Alternative Protocols
Our Xenograft Service is entirely customizable:
- We can use in-house or customer-provided cell lines.
- We can begin testing a compound immediately after injecting mice with tumor cells (unstaged) or once the tumors reach a certain size (staged).
- We can assign mice to groups randomly or stratify them by body weight, tumor size, disease factors, or any combination of parameters.
- We can administer test compounds by any of the following methods: topically, IP, IV, SC, PO, high pressure tail vein, osmotic minipumps (SC or IP), SC drug pellets, or in the food or water.
- We can snap freeze harvested tumors or fix them for histology or other specialized assays.
- We can analyze blood chemistry at various times throughout the study.
Results and Analysis
When the study is complete, we analyze the data and provide you with a results summary that includes the following information:
- Estimated tumor volume (L x W2 /2)
- Mean/median time to specified tumor volume
- Survival time to specified tumor volume
- Tumor doubling time
- Tumor growth inhibition (TGI)
- Tumor growth delay (TGD)
- Increased life span (ILS)
- Tumor cell kill rate
For more information about our Xenograft Service, please contact JAX® Services at 1-800-422-6423 or 1-207-288-5845, or e-mail jaxservices@jax.org.
Table 2. Some of the human tumor cell lines maintained at The Jackson Laboratory.
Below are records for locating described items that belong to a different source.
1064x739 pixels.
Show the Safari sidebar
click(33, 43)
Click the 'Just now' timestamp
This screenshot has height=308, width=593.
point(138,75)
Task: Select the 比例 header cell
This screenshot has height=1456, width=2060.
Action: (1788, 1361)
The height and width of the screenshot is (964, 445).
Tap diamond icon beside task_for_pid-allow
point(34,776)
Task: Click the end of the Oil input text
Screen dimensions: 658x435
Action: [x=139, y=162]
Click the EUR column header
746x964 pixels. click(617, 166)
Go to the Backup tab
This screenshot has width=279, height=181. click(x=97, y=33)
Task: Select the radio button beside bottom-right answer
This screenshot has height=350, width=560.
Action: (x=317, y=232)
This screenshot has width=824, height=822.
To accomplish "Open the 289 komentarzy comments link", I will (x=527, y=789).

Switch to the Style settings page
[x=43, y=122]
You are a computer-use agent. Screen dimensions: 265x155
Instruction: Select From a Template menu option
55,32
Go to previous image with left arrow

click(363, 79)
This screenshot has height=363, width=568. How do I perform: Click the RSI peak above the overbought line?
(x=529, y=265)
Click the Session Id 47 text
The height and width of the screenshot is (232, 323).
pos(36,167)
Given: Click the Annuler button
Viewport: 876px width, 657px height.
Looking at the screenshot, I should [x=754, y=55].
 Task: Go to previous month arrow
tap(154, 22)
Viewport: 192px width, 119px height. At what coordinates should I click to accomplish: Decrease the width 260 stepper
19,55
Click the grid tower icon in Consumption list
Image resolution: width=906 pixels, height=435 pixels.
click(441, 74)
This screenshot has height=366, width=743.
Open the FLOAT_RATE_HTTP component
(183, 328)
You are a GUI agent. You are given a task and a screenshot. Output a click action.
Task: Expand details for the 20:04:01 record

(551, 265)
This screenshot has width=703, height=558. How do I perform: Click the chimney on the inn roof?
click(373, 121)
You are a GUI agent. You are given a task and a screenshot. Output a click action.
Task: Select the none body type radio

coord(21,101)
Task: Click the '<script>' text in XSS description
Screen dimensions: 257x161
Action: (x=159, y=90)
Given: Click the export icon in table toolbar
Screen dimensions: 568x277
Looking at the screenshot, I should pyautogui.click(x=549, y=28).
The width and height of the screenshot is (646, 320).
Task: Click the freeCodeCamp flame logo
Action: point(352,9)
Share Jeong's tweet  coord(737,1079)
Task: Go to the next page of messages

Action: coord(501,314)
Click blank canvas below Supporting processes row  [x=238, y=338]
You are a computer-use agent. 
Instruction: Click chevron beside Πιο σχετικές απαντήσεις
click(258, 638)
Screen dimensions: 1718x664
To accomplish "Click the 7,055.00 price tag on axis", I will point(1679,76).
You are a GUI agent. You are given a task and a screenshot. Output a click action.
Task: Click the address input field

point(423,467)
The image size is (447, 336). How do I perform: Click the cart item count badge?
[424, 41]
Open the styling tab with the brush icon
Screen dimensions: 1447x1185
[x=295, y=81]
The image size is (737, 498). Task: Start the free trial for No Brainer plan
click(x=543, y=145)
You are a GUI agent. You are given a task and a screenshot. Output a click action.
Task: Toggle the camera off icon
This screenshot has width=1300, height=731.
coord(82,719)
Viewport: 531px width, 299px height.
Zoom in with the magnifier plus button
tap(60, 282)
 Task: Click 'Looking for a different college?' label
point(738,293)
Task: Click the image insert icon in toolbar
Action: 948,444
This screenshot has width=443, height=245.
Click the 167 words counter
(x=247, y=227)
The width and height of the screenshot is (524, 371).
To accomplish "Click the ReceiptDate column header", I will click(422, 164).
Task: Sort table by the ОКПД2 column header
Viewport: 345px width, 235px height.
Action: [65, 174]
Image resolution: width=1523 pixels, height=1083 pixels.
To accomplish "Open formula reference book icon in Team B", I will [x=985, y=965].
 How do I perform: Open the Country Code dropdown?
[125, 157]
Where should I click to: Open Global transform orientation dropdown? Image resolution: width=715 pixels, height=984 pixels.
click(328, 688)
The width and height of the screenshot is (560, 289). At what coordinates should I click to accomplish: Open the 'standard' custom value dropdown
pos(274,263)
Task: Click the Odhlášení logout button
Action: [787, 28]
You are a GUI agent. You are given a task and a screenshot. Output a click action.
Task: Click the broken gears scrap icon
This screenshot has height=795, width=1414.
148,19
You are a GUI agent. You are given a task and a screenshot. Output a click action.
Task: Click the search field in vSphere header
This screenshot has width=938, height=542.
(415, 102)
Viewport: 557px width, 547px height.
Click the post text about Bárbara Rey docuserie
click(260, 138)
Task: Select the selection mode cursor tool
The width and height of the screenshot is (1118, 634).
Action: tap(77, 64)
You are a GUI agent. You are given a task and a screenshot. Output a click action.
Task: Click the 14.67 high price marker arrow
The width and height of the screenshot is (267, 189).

| Cell Line | Organ | Disease |
| PC3 | Prostate | Adenocarcinoma |
| DU145 | Prostate | Carcinoma |
| LNCaP | Prostate | Carcinoma |
| MCF7 | Breast | Adenocarcinoma |
| MDA-MB-231 | Breast | Adenocarcinoma |
| T-47D | Breast | Carcinoma |
| HT-29 | Colon | Colorectal Adenocarcinoma |
| HCT 116 | Colon | Colorectal Adenocarcinoma |
| SK-OV-3 | Ovary | Adenocarcinoma |
| NIH: OVCAR-3 | Ovary | Adenocarcinoma |
| A549 | Lung | Carcinoma |
| NCI-H460 | Lung | Carcinoma |
| MSTO-211H | Lung | Biphasic Mesothelioma |
| Caki -1 | Kidney | Clear Cell Carcinoma |
| Caki - 2 | Kidney | Clear Cell Carcinoma |
| A-375 | Skin | Malignant Melanoma |
| SK-MEL-2 | Skin | Malignant Melanoma |
| PANC-1 | Pancreas | Epithiloid Carcinoma |
| BxPC-3 | Pancreas | Pancreatic Adenocarcinoma |
| RPMI8226 | Blood | Plasmacytoma; Myeloma |
| Daudi | Blood | Burkitt's Lymphoma |
| HL-60 | Blood | Acute Promyelocytic Leukemia |
Reference
Sausville EA, Burger AM. 2006. Contributions of human tumor xenografts to anticancer drug development. Cancer Res 66:3351-4.